9 Responses to “Een rode draad komt aan z’n end”

  1. Rik schreef:

    Hoi Gerard & Wil,
    Mooi verhaal weer; wijzigingen die er idd als rode draad inzitten die de nieuwsgierigheid van de lezer voeden, maar soms ook onze bezorgdheid als vrienden. Gelukkig viel het wat dat laatste betreft nu mee, maar dat weet je pas bij de laatste alinea.
    Behouden reis verder!
    Grtn Rik

  2. Han Hagen schreef:

    Dag Gerard en Wil,

    Met genoegen je verhaal weer gelezen. tijdens ons ontbijt in Spanje. Mooi dat alles voorspoedig verloopt. Oude kennissen ontmoeten is altijd leuk. De braai smaakte nog steeds goed.
    Wij zijn nog drie weken hier en dan vervroegd naar NL omdat mijn tante 80 wordt en ze ons er graag bij wil hebben.
    We houden contact.

    Vr. gr.

    Han

  3. Ronald schreef:

    Heerlijk, een genot jullie verslag weer te lezen.

    Gr Ronald

  4. Johan G. Esendam schreef:

    Hoi Gerard & Wil,

    Wederom met weer een mooi verhaal de draad weer opgepakt. Kijk met belangstelling uit nar het volgende verhaal. Wellicht tot ziens op het Kerstdiner met onze kookclub op 20 december a.s.

    Hartelijke groet Johan

  5. joost schreef:

    Gerard & Wil, Het gezegde: “Eerst Rome zien en dan sterven” is natuurlijk figuurlijk bedoeld. Maar nu jullie eindelijk de luipaard hebben gezien is die cirkel voor jullie rond. Hèhè. Op naar het volgende avontuur…………………

  6. Thijs schreef:

    Goed te zien dat jullie een goede tijd in Africa hebben, wij vliegen midden November via family in de USA weer naar Peru om daar onze camper op te starten en Verder te reizen.
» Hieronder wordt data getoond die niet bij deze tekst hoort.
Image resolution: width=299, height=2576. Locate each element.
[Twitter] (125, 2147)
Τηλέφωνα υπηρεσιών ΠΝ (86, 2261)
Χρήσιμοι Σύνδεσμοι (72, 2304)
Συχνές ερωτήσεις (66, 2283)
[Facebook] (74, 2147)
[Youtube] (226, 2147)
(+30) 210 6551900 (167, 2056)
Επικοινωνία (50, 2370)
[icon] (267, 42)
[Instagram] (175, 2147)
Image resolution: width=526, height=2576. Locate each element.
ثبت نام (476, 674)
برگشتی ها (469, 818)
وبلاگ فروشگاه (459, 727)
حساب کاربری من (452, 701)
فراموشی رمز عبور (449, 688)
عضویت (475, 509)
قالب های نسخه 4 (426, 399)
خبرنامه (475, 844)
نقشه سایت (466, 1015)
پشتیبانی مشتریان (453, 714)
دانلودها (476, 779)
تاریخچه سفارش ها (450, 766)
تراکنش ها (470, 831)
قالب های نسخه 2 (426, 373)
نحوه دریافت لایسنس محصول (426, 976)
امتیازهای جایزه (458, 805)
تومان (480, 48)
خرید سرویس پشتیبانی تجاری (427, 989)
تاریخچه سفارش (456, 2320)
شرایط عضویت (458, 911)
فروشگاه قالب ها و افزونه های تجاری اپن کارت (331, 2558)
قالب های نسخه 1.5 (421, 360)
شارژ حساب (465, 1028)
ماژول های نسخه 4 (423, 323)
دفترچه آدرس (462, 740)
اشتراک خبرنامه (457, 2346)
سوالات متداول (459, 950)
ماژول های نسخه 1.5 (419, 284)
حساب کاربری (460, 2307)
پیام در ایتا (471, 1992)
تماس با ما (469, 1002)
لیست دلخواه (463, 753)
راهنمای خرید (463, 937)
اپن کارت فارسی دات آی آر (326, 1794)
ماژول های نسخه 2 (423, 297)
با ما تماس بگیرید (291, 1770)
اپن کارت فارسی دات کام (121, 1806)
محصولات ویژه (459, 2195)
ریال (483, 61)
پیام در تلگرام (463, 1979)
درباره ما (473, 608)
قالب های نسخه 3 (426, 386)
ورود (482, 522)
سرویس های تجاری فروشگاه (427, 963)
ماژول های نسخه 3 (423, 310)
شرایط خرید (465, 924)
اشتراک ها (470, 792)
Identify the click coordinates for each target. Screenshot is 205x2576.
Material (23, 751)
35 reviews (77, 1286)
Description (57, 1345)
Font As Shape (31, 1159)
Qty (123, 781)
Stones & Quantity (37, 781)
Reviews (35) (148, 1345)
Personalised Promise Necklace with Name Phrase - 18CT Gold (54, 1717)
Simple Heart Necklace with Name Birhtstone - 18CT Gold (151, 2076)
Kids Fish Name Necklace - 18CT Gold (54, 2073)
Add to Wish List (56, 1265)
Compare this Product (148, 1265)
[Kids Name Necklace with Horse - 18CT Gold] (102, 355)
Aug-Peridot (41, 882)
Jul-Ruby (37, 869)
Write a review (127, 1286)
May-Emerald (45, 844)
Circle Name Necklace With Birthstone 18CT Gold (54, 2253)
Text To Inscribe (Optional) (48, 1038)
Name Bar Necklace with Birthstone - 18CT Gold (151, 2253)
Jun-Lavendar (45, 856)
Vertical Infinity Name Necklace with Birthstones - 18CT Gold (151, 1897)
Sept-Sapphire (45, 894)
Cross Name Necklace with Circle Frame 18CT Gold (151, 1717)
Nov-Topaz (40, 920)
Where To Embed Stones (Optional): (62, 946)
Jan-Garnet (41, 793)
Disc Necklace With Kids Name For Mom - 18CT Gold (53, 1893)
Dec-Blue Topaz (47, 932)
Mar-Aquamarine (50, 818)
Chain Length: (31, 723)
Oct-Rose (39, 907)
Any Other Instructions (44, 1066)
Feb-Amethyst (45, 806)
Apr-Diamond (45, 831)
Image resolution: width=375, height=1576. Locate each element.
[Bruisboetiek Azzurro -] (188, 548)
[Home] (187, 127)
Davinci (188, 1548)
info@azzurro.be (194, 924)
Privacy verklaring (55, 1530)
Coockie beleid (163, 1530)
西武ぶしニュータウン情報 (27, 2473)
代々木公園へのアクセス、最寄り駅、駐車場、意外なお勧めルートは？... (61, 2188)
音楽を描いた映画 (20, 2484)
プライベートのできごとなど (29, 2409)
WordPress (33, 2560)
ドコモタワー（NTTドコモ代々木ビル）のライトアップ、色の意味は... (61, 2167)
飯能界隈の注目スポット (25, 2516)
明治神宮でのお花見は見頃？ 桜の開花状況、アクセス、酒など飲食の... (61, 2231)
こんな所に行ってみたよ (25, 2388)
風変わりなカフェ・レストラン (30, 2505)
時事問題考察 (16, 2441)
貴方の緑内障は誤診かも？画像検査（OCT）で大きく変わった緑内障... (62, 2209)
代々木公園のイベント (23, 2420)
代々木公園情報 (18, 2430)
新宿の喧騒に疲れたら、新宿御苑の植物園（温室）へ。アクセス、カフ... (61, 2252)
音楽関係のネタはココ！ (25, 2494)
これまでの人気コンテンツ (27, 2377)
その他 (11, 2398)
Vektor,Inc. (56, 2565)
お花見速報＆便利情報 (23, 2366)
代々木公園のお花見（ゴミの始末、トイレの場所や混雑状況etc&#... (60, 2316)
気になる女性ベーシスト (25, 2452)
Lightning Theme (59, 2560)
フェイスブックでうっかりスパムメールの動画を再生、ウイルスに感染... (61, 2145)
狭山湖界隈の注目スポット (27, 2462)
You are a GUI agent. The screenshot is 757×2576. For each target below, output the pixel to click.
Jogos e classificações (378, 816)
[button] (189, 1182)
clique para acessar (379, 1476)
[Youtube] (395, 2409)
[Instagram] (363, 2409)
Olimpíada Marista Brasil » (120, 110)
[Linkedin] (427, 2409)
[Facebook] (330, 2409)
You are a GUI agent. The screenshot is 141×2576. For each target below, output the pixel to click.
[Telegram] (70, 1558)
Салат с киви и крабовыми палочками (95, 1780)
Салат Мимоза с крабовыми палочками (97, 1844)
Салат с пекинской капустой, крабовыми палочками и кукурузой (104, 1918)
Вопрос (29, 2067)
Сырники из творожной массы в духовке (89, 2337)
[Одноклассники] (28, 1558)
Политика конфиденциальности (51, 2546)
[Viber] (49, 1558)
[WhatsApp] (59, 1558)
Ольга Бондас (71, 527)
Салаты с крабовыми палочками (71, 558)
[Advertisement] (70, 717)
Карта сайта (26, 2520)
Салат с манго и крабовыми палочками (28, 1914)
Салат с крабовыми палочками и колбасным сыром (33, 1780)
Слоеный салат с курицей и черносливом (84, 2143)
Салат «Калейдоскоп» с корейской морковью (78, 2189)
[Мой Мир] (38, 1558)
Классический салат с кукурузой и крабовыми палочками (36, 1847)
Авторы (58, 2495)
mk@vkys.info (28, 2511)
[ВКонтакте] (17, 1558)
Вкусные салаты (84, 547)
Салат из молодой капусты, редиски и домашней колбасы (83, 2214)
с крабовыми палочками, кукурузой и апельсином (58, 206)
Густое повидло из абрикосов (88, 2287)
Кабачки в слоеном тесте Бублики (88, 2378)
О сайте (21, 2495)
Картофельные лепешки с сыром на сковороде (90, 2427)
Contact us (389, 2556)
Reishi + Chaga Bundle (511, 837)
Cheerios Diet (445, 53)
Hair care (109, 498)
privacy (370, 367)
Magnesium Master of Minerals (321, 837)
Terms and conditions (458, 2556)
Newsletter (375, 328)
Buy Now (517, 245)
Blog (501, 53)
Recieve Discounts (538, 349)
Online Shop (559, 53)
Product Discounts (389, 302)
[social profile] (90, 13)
  7. Henk en Gyonne schreef:

    Lieve Gerard en Wil,

    Wat fijn dat jullie eindelijk het luipaard voor de lens hebben gekregen!
    Kun je die frustratie nu achter je laten!
    Ook mooi dat al het gedoe met het Carnet voorlopig weer is geregeld, waardoor jullie rondreis daar nu gewoon genieten wordt en jullie niet meer met allerlei bijzaken bezig hoeven te zijn!
    We wensen jullie nog veel bijzonder mooie (her)ontmoetingen toe!
    Lieve groeten,
    Henk en Gyonne

  8. han schreef:

    Wat een heerlijk verhaal weer Gerard. Never a dull moment. Geniet nog verder van de reis. Wij gaan eind december 3 maanden naar Spanje om daar van de zon etc. te genieten.
    Groetjes en goede reis verder

  9. dick en jacq schreef:

    En wat vind ik bij het opschonen van mijn mailbox? weer een pareltje van een kroniek van de Rooksjes!